Deduplicate. If two memories convey the same fact in different words, include only the more specific one. “The database is PostgreSQL” and “We use PostgreSQL 15 on RDS” are redundant – keep the second.
Summarize clusters. If 10 retrieved memories all relate to the same topic, summarize them into a single paragraph instead of including all 10 verbatim.
Format for the model. Present memories in a structured format the model can scan quickly. Labeled sections outperform raw text dumps.

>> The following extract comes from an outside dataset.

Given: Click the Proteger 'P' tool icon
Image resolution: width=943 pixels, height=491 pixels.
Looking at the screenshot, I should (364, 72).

[Retrieved context for current task]
- Project uses PostgreSQL 15 on RDS with connection pooling via PgBouncer
- Last timeout incident (Feb 15): pool_size was 5, increased to 20
- Connection string format: postgresql+asyncpg://user:pass@host:5432/dbname
- SQLAlchemy pool_pre_ping=True prevents stale connections after maintenanceMeasure and iterate. Track whether retrieved memories actually influence the agent’s output. If the agent never references a category of retrieved memory, stop retrieving it. Every token of irrelevant context is a token of reasoning capacity wasted.